▶ **Vorliegender Textauszug**
*****
Proteste trotz Warnungen
Aber nicht jeder nimmt die Proteste und Sicherheitsmaßnahmen gegen das neue Coronavirus so ernst wie die jungen Klimaaktivisten. Im Zuge hitziger Debatten in Indien zu einem umstrittenen Staatsbürgerschaftsgesetz hatten sich etwa trotz eindringlicher Warnung zahlreiche Demonstranten zu Protesten in Shaheen Bagh, einem Stadtteil von Delhi, versammelt. Später wurde einer der Demonstranten positiv auf COVID-19 getestet.
Laut Ashiq Rahman von Fridays For Future India hatte man bis zuletzt gehofft, die Klima-Proteste in den Straßen Indiens fortführen zu können, da die Ausgangssperren auf Europa und die USA begrenzt waren. Die Shaheen Bagh Kundgebung und anschließende landesweite Verbreitung des Corona Virus hat dem nun aber einen Riegel vorgeschoben.
*****
Wo haben sich laut dem vorliegenden Textauszug trotz eindringlicher Warnung zahlreiche Demonstranten versammelt?
*****
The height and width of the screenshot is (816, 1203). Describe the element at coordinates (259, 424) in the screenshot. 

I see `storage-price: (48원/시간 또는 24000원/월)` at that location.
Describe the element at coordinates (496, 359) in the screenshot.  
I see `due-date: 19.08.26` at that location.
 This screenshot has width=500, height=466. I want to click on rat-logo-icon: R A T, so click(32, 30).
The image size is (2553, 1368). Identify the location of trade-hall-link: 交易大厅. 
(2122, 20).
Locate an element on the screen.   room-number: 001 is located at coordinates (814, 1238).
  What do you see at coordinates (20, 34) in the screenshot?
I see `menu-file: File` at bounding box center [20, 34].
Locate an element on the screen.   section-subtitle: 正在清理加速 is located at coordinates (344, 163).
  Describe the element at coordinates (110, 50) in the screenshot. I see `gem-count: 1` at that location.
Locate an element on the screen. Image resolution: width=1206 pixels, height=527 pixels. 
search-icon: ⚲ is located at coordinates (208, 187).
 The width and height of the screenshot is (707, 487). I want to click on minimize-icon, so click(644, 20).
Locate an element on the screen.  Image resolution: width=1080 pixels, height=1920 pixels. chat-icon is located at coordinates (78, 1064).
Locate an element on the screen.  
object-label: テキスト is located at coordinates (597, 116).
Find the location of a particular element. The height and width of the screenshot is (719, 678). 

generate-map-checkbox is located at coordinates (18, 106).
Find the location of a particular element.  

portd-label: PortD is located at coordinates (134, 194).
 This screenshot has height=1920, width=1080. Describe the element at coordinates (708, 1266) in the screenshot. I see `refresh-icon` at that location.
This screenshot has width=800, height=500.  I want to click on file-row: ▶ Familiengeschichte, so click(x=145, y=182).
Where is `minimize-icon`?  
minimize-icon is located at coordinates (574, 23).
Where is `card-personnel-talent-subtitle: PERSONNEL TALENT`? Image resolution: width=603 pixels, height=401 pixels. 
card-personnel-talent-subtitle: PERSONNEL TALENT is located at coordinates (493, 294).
*****
▶ **Antwort**
In Shaheen Bagh, einem Stadtteil von Delhi.